EXERCISE OBJECTIVE
Exercise 3-3
When you have completed this exercise, you will be able to measure and demonstrate capacitive phase shift. You will also observe the phenomenon of negative power associated with reactive power in ac circuits.
DISCUSSION
As you saw in previous units, the voltages and currents in resistive ac circuits are in phase, and the power dissipated by resistors is active power in the form of heat. Now however, unlike the case when only resistance is present in an ac circuit, there will be a phase shift between the circuit voltage and current because of the presence of capacitance. The phase shift is due to the fact that capacitors oppose changes in the voltage across their terminals.
As previously discussed, the charging-discharging process associated with capacitors, hence the capacitive current flow, is related to the fact that the applied voltage is changing. If we stop for a moment to consider what is happening when an ac voltage goes through a minimum value (negative peak value), we realize that for that particular moment the voltage is no longer changing. Hence, the capacitive current must be zero at that time, since the rate of change in the voltage is zero. Then, when the ac voltage is going through zero amplitude, its rate of change is maximum, and the current must therefore be maximum. As a result, the voltage lags the current by 90E. In the case of an ideal capacitor the phase shift is 90E. The
capacitive phase shift of 90E between voltage and current is shown in Figure 3-7.

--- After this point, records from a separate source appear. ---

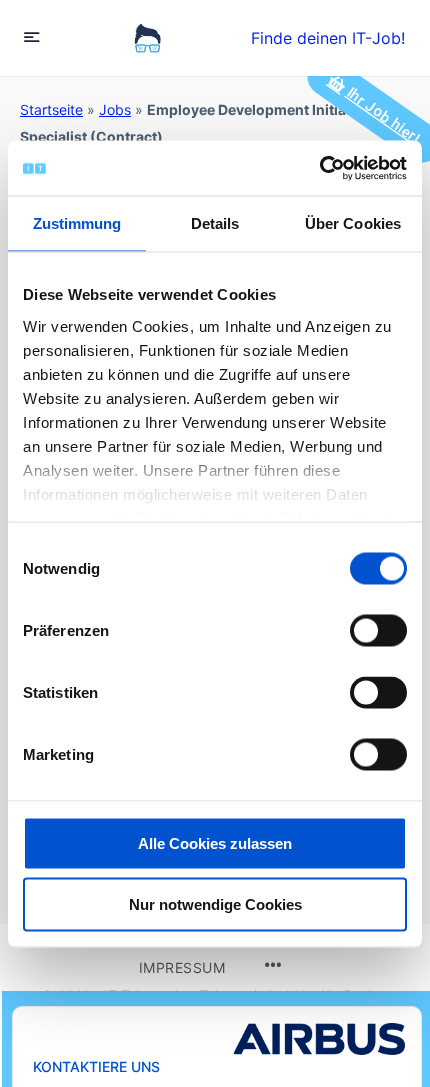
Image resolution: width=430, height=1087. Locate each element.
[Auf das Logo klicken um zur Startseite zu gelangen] (147, 38)
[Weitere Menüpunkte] (273, 966)
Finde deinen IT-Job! (328, 38)
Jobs (115, 109)
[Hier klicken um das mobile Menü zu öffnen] (32, 36)
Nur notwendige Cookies (215, 904)
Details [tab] (215, 223)
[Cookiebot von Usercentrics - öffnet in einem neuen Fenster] (319, 168)
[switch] (378, 631)
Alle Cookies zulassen (215, 843)
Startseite (51, 109)
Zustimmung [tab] (77, 223)
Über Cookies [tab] (353, 223)
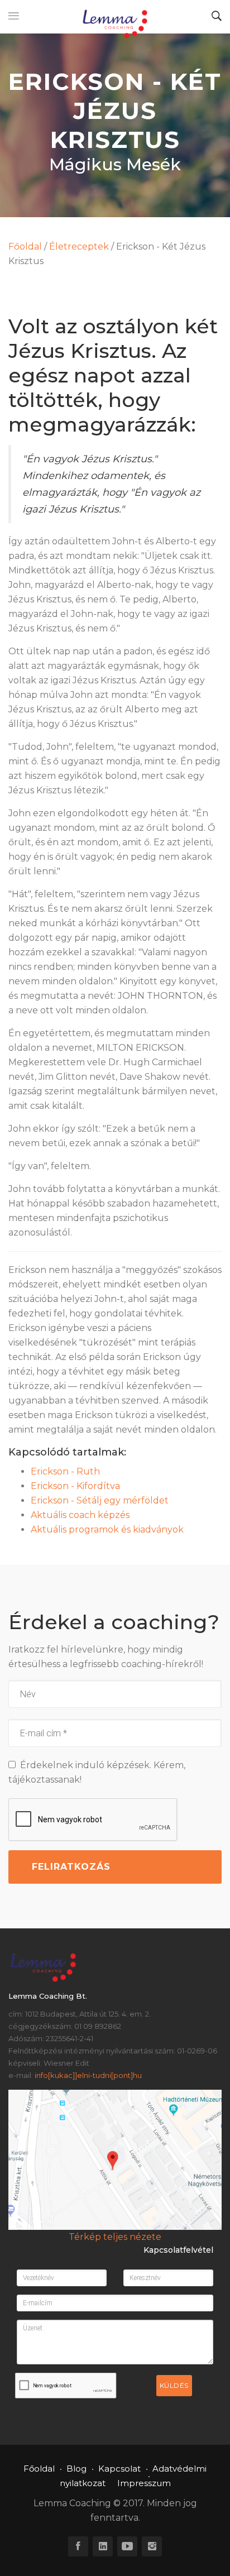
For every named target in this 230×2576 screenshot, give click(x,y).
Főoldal (25, 246)
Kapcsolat (119, 2468)
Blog (76, 2468)
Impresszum (144, 2483)
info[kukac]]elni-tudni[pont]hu (88, 2075)
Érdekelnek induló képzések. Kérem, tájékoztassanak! (96, 1772)
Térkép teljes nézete (115, 2237)
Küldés (174, 2385)
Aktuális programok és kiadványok (107, 1529)
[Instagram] (152, 2546)
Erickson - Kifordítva (75, 1486)
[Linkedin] (103, 2546)
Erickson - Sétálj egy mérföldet (100, 1500)
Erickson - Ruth (65, 1471)
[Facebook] (78, 2546)
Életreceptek (79, 246)
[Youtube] (127, 2546)
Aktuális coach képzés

Capacitive Phase Shift and Reactive Power
As mentioned earlier in Unit 2, reactive components like capacitors that cause a phase shift between circuit voltage and current will produce an instantaneous power waveform having negative values as well as positive. The negative power just means that power is being returned to the source. The instantaneous power waveform of a purely capacitive ac circuit is shown in Figure 3-8. The waveform has equal areas of positive and negative power and therefore the average power over a complete period is zero. The negative portion in the waveform indicates the presence of reactive power, and the reactive power will equal apparent power when there is no resistance present in the circuit. Note also that the instantaneous power waveform frequency is twice the ac source frequency.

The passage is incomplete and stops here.